> [WRITTEN TASK]
In the material running from the line that contains "Find the location of a particular element. Image" through the end, substitute "What is shown" for "What do you see" and give those lines again with nothing else altered.

(Beginning of DATASET ENTRIES)

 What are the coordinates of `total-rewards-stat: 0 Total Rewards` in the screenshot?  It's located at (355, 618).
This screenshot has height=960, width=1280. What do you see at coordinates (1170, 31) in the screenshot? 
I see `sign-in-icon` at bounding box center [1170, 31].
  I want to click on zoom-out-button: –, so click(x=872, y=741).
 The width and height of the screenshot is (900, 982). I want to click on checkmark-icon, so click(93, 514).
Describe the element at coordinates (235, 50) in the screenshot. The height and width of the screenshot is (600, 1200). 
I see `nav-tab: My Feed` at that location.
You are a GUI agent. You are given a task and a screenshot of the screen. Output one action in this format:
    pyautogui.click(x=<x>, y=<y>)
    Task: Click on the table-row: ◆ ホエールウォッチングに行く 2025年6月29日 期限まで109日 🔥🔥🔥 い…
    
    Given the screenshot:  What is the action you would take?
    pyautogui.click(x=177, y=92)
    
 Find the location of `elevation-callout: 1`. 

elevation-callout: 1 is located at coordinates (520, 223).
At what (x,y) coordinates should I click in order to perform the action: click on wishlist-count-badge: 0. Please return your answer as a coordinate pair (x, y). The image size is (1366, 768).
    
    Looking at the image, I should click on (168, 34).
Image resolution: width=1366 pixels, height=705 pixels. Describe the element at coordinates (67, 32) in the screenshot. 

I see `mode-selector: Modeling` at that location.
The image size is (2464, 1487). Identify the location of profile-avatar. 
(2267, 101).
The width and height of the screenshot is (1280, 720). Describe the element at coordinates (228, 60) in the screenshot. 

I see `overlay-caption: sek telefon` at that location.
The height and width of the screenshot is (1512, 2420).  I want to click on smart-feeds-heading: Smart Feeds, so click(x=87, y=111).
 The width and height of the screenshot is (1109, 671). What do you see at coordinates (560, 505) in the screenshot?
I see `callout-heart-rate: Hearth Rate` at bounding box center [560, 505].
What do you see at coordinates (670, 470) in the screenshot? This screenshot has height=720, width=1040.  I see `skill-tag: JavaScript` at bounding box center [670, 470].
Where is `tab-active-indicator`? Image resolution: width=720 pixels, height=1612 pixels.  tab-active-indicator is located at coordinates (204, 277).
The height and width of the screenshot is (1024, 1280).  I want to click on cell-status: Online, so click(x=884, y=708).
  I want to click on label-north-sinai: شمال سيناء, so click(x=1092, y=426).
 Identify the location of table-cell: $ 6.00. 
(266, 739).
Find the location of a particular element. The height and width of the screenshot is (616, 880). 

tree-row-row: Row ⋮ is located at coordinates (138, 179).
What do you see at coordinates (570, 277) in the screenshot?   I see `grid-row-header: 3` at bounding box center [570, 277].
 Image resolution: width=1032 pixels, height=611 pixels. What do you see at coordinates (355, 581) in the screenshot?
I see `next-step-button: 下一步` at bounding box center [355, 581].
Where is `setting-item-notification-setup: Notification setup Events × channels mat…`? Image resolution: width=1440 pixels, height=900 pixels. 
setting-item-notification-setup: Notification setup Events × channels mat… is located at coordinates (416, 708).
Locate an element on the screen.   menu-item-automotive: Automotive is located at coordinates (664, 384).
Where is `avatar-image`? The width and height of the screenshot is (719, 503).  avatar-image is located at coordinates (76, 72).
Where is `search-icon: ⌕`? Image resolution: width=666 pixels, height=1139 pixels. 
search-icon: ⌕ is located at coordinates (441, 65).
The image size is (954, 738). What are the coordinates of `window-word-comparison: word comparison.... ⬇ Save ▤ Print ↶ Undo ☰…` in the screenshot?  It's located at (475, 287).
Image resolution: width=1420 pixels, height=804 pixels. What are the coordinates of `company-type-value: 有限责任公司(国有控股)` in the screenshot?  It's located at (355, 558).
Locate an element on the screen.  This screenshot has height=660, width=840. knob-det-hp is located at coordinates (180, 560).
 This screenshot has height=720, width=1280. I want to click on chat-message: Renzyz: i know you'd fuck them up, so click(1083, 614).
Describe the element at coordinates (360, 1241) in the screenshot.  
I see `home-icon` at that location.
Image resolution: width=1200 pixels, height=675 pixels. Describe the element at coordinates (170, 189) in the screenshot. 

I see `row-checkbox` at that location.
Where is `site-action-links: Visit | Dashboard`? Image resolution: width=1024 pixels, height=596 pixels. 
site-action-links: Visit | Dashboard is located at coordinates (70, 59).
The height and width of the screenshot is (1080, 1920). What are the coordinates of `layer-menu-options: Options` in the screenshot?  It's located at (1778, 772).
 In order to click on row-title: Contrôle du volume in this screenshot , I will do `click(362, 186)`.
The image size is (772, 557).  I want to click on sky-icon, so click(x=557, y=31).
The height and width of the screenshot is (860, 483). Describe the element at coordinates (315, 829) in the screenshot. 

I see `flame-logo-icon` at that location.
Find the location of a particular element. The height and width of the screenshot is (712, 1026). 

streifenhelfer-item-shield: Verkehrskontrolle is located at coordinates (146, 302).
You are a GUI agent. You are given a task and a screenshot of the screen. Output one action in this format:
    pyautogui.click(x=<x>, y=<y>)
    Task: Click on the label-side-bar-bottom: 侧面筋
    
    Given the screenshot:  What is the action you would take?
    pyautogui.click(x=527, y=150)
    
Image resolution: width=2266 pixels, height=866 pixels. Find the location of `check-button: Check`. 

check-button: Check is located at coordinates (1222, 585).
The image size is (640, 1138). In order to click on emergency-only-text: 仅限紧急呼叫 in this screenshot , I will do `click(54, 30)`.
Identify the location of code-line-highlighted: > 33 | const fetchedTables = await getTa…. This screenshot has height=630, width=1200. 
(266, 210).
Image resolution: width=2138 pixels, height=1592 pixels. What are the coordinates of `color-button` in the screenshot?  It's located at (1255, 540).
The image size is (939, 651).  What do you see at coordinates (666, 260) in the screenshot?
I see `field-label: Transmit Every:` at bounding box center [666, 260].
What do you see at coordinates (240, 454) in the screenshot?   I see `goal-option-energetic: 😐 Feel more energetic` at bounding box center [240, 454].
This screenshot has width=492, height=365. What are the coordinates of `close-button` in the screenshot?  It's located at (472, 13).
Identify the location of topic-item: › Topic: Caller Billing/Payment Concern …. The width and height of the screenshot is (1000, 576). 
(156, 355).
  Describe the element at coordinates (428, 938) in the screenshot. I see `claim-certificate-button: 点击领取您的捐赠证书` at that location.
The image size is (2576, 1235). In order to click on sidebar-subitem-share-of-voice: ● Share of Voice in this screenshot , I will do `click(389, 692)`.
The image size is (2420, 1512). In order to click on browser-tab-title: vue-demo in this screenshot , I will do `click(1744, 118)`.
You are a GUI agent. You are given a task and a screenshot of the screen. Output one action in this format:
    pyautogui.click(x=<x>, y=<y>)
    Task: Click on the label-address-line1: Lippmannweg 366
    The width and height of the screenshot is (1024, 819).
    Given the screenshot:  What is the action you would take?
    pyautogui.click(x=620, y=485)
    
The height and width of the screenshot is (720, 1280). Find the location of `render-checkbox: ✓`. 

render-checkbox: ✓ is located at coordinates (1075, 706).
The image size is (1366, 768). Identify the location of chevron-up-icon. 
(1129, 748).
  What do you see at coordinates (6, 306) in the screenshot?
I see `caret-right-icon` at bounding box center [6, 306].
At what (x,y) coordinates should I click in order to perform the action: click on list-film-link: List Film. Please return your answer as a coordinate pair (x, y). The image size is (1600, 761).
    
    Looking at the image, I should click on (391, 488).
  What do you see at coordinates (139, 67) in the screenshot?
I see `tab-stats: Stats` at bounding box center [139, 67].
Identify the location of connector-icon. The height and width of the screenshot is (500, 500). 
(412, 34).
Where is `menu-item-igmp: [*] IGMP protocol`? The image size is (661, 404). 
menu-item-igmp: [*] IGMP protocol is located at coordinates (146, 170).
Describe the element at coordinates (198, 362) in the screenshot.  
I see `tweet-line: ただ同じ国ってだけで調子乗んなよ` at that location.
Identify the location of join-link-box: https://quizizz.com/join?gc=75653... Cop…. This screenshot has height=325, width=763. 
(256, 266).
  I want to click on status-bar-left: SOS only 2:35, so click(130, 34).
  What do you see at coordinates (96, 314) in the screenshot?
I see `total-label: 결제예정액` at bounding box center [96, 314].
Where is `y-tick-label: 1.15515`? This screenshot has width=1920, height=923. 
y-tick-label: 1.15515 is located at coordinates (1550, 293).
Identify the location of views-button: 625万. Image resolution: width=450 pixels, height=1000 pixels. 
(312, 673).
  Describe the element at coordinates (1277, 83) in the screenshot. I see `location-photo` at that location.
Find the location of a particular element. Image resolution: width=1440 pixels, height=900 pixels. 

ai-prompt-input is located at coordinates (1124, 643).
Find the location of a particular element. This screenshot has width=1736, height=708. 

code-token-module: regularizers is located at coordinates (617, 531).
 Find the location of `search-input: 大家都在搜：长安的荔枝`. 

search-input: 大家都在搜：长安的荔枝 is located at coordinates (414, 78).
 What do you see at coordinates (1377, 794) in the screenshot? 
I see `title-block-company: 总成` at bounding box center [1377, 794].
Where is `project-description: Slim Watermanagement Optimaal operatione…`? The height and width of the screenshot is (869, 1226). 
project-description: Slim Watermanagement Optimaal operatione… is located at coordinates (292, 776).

(End of DATASET ENTRIES)

> [COMPLETED TASK]
Find the location of a particular element. Image resolution: width=1440 pixels, height=900 pixels. 

ai-prompt-input is located at coordinates (1124, 643).
Find the location of a particular element. This screenshot has width=1736, height=708. 

code-token-module: regularizers is located at coordinates (617, 531).
 Find the location of `search-input: 大家都在搜：长安的荔枝`. 

search-input: 大家都在搜：长安的荔枝 is located at coordinates (414, 78).
 What is shown at coordinates (1377, 794) in the screenshot? 
I see `title-block-company: 总成` at bounding box center [1377, 794].
Where is `project-description: Slim Watermanagement Optimaal operatione…`? The height and width of the screenshot is (869, 1226). 
project-description: Slim Watermanagement Optimaal operatione… is located at coordinates (292, 776).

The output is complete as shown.